The polarities of Don Bryan Bunag and Isko Andrade
At Art Fair Philippines, on view to the public from Feb. 6-8 at Circuit Corporate One Center at The Circuit, Makati, two exhibitions propose distinct yet resonant modes of inhabiting the world through painting. Art Cube’s presentation, “Inhabitants,” a solo show of Don Bryan Bunag, confronts the viewer with environments that feel monumental, awe-inspiring, and movingly mysterious. In contrast, Isko Andrade’s “After Solace,” this time under Art Verité, offers an intimacy of vision shaped by touch, memory, and quiet repetition.
In “Inhabitants,“ Bunag extends painting toward the condition of an inner environment—one that feels uncannily close yet remains fundamentally unreachable. Inflected by Immanuel Kant's thought of “inner sense,” the means by which we perceive and represent the various states of the mind, the works situate the viewer before spaces that resemble thresholds, cosmic events, and scenes on the verge of transformation: domains that seem to recognize us, even as they seem estranged.
Working within a restrained monochrome tempered by bluish inflections, Bunag summons a visual language of sacred geometries, portals, structural repetitions, and quiet intimations of the void. The scale of the canvases amplifies this encounter, drawing the body into a direct confrontation with form and absence, surface and depth. These are not images to be glanced at but fields to be entered—if only imaginatively —through the artist’s unwavering and exacting vision.
From the impenetrable opacity of the triptych “God of the Gaps” to the hovering incision of “Omnipresence,” Bunag translates mystery into the living matter of paint. Fabrics and threads are integrated into the canvas, producing textures that feel embedded rather than applied, as though signals were being transmitted from beneath the skin of the work. These tactile interruptions suggest coded messages—traces of an underlying order, or perhaps of its breakdown—hinting at realities that exceed what can be fully seen or named.
Meanwhile, in “After Solace,” Andrade invites us into a mode of seeing that is intimate and unhurried, drawing the world close enough for its smallest articulations to matter. The exhibition asks us to linger on what is usually overlooked—to attend to the quiet labor and minute decisions that constitute an embroidery, and by extension, an image.

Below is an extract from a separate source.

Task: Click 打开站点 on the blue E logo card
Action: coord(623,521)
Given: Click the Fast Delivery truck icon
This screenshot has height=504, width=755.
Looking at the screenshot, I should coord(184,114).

Through a painstaking method that privileges patience over spectacle, Andrade renders not only threads and patterns but the subtle negotiations between light and shadow as they settle on material. Depth emerges gradually, not through illusion alone but through an accumulated attentiveness, where each detail is allowed to surface in its own time. What is depicted is less an object than a condition of looking — slow, deliberate, and exacting.

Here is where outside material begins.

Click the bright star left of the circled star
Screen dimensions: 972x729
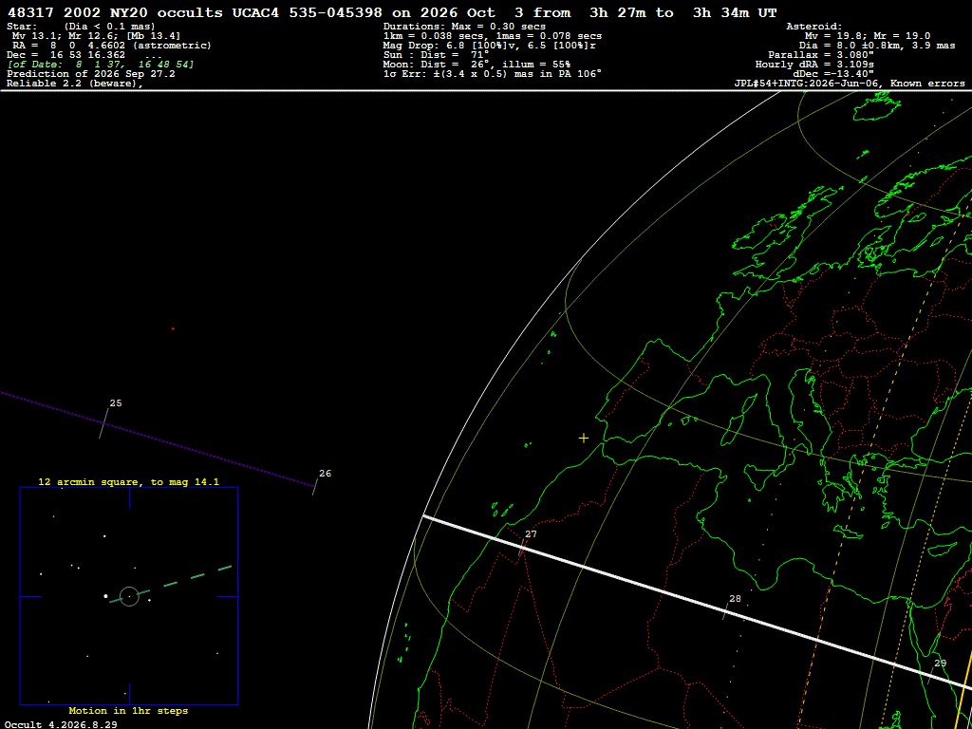(105, 596)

All the works in the exhibition return to a single motif: the interlocking threads of embroidery. The subject is immediately recognizable to those who grew up alongside older generations of women who passed the hours stitching—an activity at once domestic, meditative, and quietly sustaining. In revisiting this familiar object, Andrade reframes it as a site of memory and continuity, where repetition becomes a form of care.

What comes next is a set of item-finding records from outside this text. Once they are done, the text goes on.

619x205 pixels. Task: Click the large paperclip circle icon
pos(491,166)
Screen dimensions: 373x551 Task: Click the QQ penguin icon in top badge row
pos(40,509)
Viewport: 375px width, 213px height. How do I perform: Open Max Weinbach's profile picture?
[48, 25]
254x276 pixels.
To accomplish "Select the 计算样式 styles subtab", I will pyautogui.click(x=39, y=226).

For Andrade, these works offer a form of calm. By conveying the tactile softness of the material, he allows the viewer not only to see but to feel the image—visually registering texture, weight, and warmth. “After Solace” becomes an invitation to share in that quietude, to experience painting as a space where attention itself becomes restorative.
Together, the two exhibitions form a charged dialogue between weight and lightness, awe and care—reminding us that painting can encompass both the vastness of speculative worlds and the restorative calm of the familiar, each recalibrating how we see, feel, and inhabit our own.